Since there is no evidence than, apart from the Categoriae decem, Eriugena enjoyed access to the Corpus Aristotelicum, it seems that he could not have brought, as did Ammonius, the interpretative weight of such works as the Metaphysics to bear on his understanding of the Categories. Thus, for Eriugena, but unlike Ammonius, matter has no place in the category of substance.

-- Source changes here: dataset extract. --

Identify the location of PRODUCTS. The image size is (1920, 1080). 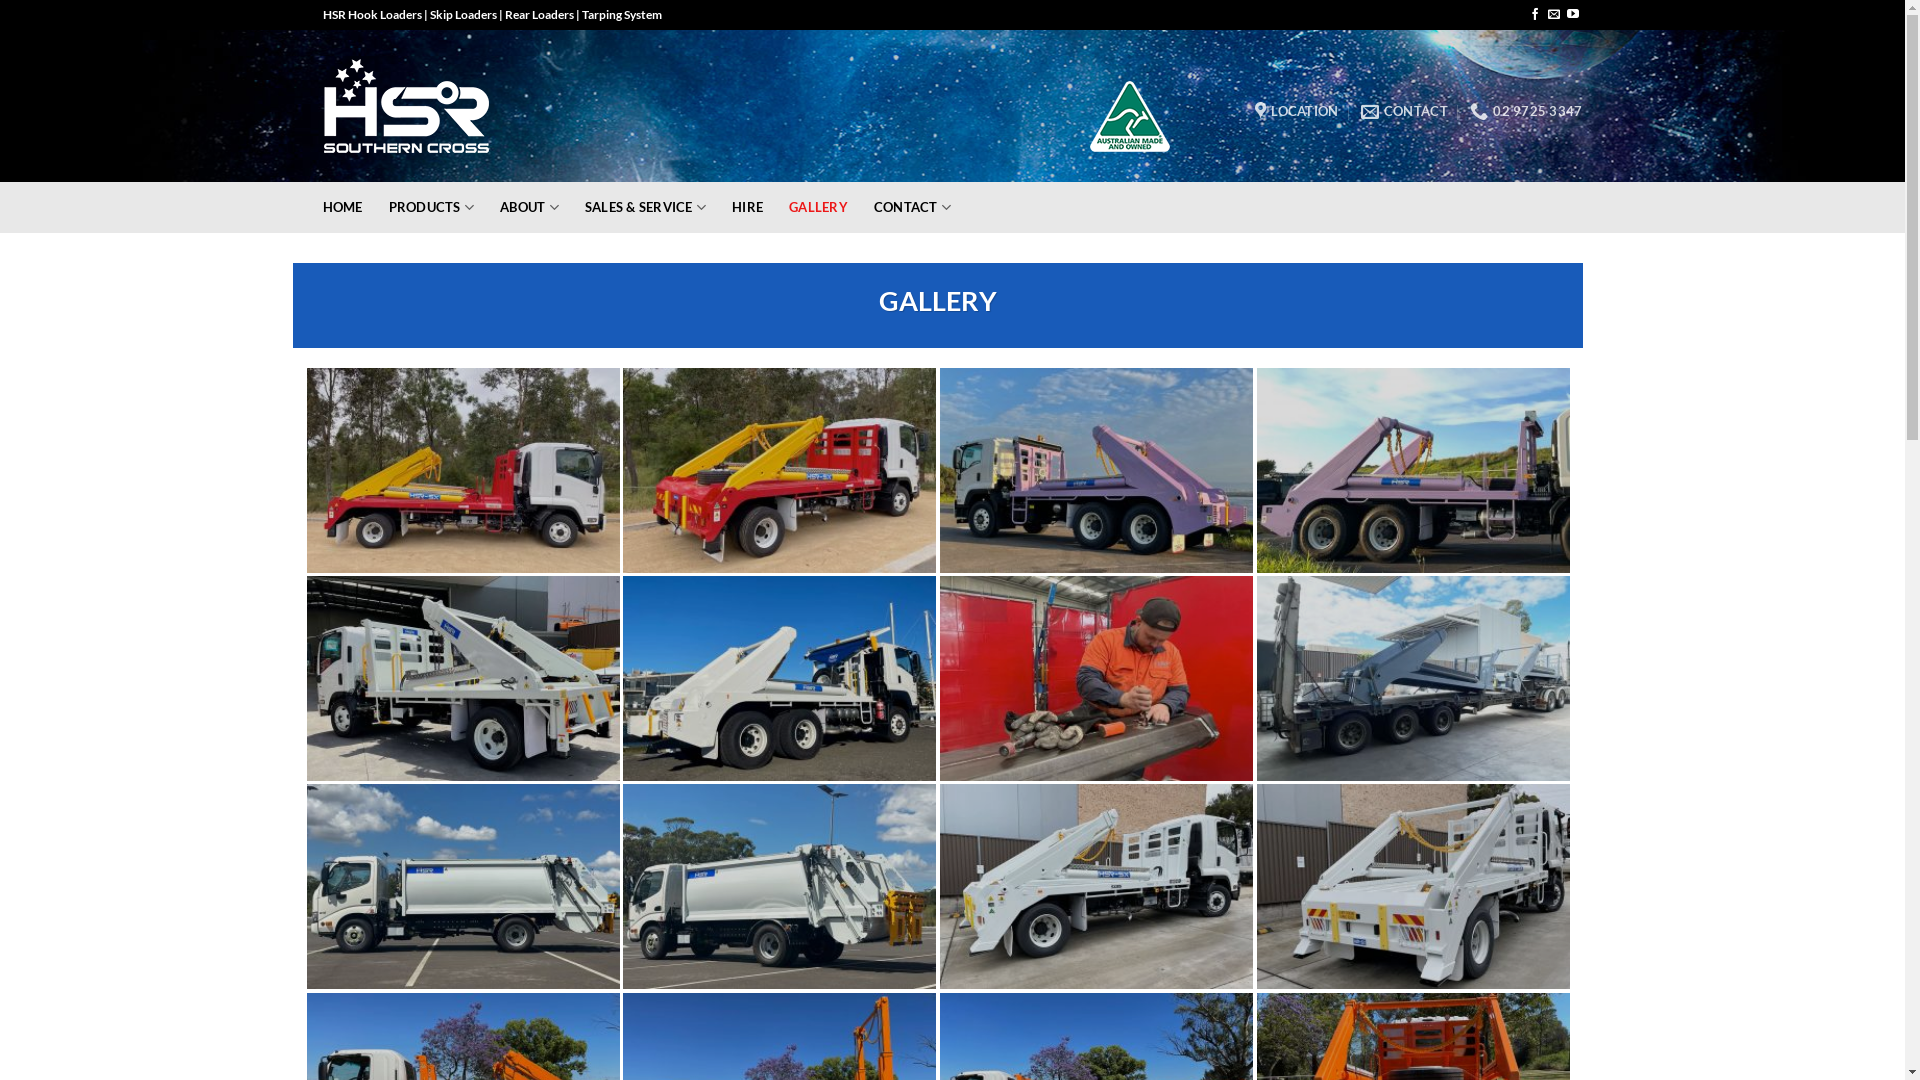
(432, 208).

Since Eriugena, is treating the categories, upholds it as a cardinal principle that all the categories, considered in themselves, are incorporeal, (3) he already has grounds for thinking that corporeal beings, with their matter, are at least as marginal as Ammonius had understood them. Believing, as he does, that substance -- in itself -- is incorporeal, Eriugena maintains that whatever inhere in substance is likewise incorporeal. (4) So the investigation of substance, for Eriugena, requires no investigation of matter.

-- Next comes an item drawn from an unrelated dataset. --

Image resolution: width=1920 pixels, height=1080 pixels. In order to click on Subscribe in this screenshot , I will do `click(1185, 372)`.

As Eriugena would have it, the category of substance does include genera, species, and individuals but, because no substance is extended, no substance may be corporeal. The contents of the category of substance are, therefore, purely formal. As being purely formal, they are completely immaterial." (p. 19)

Notes

(1) The text of Categoriae decem is in: Aristoteles latinus I, Categoriae vel praedicamenta, ed. Lorenzo Minio-Paluello, Bruges/Paris 1961.

(2) Iohannis Scotti Eriugenae periphyseon. De divuisione naturae (Liber primus), ed. I. P. Sheldon-Williams, Dublin 1968, 493A

(3) ibid., 478D-479A.

(4) ibid., 478D-479A.

From: Jack C. Marler, "Ammonius and Eriugena: On Matter and Predication", in: Matthias Lutz-Bachmann, Alexander Fidora, Pia Antolic (eds.), Erkenntnis und Wissenschaft. Knowledge and Science / Probleme der Epistemologie in der Philosophie des Mittelalters. Problems of Epistemology in Medieval Philosophy, Berlin: Akademie Verlag, 2004.